§ Passage for review:
- - - -
2. Mask Generation: Dissecting mechanisms via clause-split and random-split

The masks determine which input dimensions a sub-neuron inherits. Two methods are compared: clause-aware split (grouping literals of the same clause into the same sub-neuron for Boolean tasks) and random-split (partitioning input dimensions randomly). The inclusion of random-split tests whether reducing collisions alone—without precise feature identification—provides benefits. Results show that random-split outperforms the dense baseline in all settings, confirming that collision reduction, rather than semantic alignment, is the primary driver.

3. Interference Quantification: Linking mechanism to performance via feature capacity and cosine similarity

To prove that reducing superposition is the cause of improvement, the authors define feature capacity \(C_i = (W_{\cdot,i} \cdot W_{\cdot,i})^2 / \sum_j (W_{\cdot,i} \cdot W_{\cdot,j})^2\). A higher \(C_i\) indicates a larger "exclusive" representation subspace for feature \(i\). They also calculate the average cosine similarity of all neuron weight vectors; lower values represent more orthogonal, decoupled features. Least-squares regression shows a strong correlation between these metrics and relative accuracy gains, quantitatively linking "Width \(\uparrow \rightarrow\) Interference \(\downarrow \rightarrow\) Accuracy \(\uparrow\)".

Loss & Training¶

The task uses standard classification losses: Sigmoid + BCE for binary classification and Softmax + Cross-entropy for multi-class classification, without additional regularization. Training consists of two stages: a 25-epoch warmup, followed by the application of FPE and a 25-epoch fine-tuning. The dense baseline is trained for the full 50 epochs for a fair comparison. Masks are fixed after initialization.
- - - -
§ Supplied data:
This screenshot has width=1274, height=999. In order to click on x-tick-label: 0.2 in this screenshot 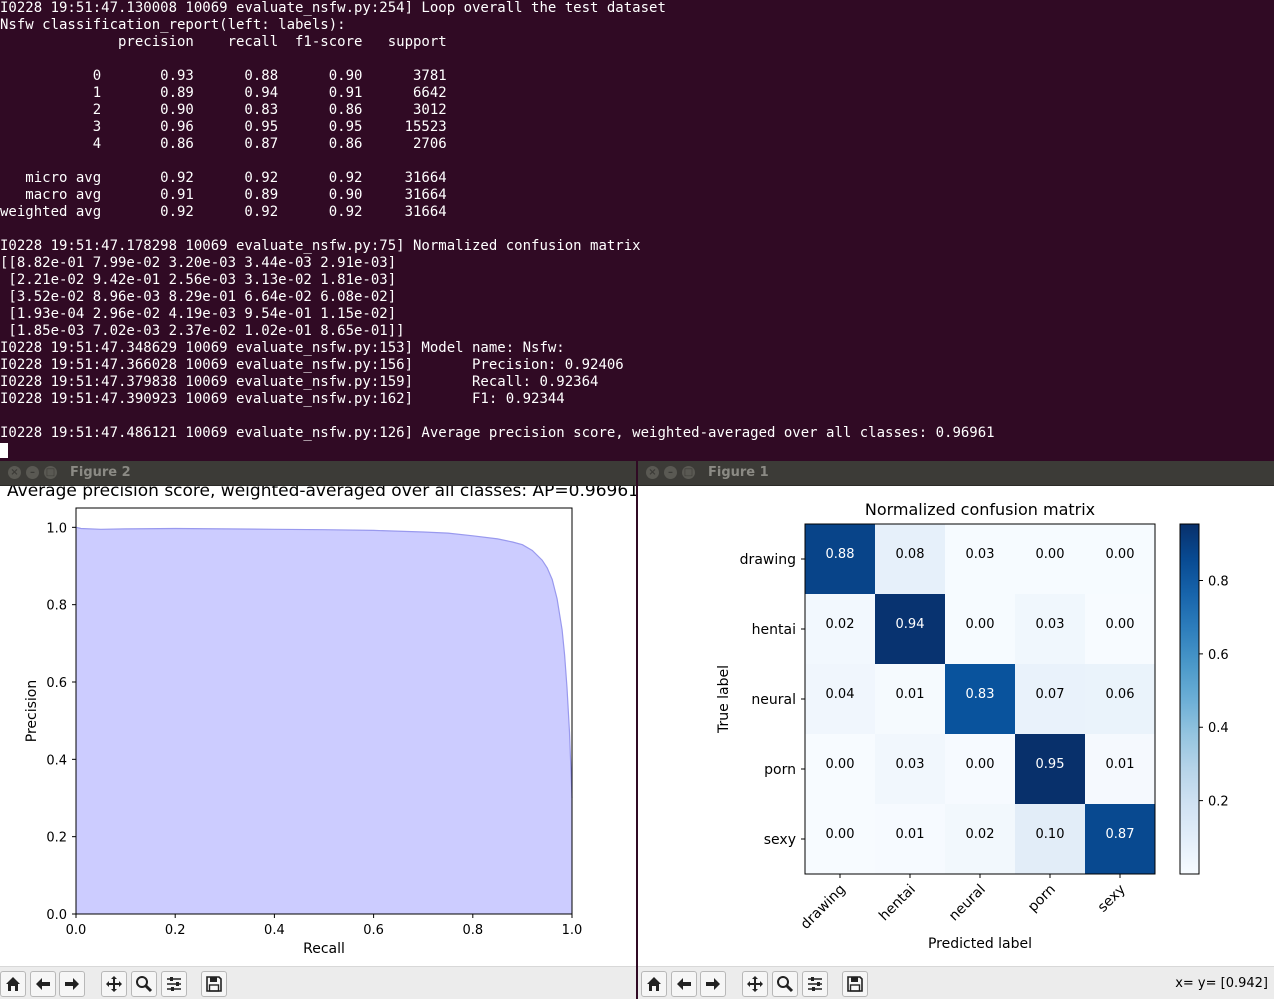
- - - -
§ Work task A: Translate this sentence from the passage on feature interference into Spanish: "The dense baseline is trained for the full 50 epochs for a fair comparison."
§ Work task B: From the passage on feature interference, return the portion that begins at the words "The task uses" and stops after the words "fixed after initialization.", copied without changes.

§ Written reply A: La línea base densa se entrena durante las 50 épocas completas para lograr una comparación justa.

§ Written reply B:
The task uses standard classification losses: Sigmoid + BCE for binary classification and Softmax + Cross-entropy for multi-class classification, without additional regularization. Training consists of two stages: a 25-epoch warmup, followed by the application of FPE and a 25-epoch fine-tuning. The dense baseline is trained for the full 50 epochs for a fair comparison. Masks are fixed after initialization.